▼
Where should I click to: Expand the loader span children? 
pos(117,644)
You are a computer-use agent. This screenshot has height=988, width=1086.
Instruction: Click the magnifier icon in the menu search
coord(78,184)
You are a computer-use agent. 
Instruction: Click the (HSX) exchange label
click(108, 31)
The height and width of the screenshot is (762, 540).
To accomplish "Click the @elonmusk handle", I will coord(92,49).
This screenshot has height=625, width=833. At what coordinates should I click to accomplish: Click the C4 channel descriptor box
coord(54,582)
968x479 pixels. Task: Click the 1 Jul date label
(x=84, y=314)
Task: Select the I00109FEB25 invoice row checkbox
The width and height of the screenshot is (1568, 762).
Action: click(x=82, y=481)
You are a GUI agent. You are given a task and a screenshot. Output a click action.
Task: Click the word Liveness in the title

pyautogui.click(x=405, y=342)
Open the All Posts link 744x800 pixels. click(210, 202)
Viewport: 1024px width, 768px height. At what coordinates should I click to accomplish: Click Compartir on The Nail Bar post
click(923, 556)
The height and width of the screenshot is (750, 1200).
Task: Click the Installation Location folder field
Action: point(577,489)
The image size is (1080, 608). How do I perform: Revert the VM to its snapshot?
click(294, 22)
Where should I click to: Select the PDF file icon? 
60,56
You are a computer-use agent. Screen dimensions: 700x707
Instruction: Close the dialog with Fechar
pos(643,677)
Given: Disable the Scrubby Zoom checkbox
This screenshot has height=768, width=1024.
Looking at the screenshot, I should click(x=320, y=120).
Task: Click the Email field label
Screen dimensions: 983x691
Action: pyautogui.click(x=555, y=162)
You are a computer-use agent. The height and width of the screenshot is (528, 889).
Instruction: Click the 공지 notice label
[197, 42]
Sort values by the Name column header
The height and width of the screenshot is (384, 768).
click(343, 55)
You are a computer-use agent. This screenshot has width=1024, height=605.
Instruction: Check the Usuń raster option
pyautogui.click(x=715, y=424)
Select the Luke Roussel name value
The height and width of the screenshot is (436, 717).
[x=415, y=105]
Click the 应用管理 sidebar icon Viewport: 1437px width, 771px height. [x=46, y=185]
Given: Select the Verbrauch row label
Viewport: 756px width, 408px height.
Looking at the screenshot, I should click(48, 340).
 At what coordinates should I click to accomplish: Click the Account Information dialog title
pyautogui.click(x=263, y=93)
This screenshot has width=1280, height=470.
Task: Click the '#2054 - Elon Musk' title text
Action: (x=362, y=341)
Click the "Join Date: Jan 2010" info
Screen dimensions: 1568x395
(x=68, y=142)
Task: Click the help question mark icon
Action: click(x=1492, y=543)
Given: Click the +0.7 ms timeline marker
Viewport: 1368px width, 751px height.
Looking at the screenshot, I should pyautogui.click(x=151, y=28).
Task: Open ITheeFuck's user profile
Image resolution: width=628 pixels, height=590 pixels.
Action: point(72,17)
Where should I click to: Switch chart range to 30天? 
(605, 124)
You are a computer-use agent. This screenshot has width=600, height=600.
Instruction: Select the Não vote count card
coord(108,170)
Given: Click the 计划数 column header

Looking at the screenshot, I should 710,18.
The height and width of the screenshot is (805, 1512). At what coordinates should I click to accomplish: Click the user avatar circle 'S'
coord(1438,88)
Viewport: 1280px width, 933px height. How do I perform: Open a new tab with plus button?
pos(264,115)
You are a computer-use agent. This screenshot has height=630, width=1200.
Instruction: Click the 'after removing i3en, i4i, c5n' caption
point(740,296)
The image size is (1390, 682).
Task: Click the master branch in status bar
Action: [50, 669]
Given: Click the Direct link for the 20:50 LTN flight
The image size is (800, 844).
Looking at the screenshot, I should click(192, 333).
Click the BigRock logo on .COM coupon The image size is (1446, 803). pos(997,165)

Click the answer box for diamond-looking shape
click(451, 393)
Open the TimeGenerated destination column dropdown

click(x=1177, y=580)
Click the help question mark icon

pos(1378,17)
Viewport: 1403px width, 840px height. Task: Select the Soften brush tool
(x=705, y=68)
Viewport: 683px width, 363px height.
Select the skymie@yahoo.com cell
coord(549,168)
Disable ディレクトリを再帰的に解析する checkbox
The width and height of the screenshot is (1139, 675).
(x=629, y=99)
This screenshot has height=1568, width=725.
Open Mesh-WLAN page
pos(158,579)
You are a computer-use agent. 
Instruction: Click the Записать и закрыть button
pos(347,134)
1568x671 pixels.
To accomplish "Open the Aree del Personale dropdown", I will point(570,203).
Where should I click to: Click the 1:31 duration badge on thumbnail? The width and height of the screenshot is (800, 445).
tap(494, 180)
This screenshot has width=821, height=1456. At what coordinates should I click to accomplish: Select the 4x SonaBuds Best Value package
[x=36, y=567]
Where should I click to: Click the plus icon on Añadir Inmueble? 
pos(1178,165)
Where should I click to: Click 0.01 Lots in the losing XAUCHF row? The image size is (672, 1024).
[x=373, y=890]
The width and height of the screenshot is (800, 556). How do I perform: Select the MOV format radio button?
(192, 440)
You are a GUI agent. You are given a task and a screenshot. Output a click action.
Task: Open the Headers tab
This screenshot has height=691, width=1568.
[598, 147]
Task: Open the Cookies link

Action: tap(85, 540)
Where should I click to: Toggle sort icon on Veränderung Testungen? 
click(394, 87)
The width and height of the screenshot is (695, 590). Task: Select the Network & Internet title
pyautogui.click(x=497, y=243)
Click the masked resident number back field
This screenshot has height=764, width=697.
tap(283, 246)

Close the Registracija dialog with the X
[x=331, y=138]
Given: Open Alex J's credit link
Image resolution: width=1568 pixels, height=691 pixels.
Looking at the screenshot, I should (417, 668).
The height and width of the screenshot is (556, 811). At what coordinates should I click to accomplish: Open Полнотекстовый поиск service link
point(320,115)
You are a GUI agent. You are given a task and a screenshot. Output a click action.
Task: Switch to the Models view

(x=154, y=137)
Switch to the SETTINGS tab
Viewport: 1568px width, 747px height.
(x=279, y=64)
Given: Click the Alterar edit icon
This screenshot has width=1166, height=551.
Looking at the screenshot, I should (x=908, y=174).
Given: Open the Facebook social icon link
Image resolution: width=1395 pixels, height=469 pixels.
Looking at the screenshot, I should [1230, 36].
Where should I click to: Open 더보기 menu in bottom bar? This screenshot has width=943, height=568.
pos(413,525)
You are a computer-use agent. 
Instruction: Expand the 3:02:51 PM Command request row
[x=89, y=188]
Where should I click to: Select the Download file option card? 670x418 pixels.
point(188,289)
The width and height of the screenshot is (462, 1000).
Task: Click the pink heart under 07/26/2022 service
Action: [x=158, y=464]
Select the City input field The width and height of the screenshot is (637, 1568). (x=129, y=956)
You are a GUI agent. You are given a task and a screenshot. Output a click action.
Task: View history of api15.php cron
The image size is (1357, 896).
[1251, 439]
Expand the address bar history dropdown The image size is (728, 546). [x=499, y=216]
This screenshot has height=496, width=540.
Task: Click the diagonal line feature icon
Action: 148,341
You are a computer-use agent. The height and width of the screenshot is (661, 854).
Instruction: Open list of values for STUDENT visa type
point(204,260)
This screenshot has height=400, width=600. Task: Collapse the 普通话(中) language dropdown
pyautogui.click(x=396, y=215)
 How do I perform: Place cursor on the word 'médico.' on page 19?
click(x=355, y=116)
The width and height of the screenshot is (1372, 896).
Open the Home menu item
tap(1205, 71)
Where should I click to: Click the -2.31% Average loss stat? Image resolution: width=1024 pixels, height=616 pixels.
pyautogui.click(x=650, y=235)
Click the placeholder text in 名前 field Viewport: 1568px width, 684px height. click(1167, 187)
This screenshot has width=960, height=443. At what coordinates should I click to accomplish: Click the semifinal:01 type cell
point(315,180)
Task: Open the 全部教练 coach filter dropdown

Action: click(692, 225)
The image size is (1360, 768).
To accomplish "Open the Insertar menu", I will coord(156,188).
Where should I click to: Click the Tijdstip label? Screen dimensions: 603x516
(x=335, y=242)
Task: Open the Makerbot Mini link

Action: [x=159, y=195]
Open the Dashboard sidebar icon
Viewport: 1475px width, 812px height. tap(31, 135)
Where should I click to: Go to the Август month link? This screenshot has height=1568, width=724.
▲
* **TASK DIRECTIONS**: Filter the entries above down to the lines that contain the word "computer".

* **SOLUTION TO THIS PROBLEM**:
You are a computer-use agent. This screenshot has height=988, width=1086.
You are a computer-use agent. 
You are a computer-use agent. Screen dimensions: 700x707
You are a computer-use agent. The height and width of the screenshot is (528, 889).
You are a computer-use agent. This screenshot has width=1024, height=605.
You are a computer-use agent. This screenshot has width=600, height=600.
You are a computer-use agent. This screenshot has height=630, width=1200.
You are a computer-use agent. 
You are a computer-use agent. 
You are a computer-use agent. The height and width of the screenshot is (661, 854).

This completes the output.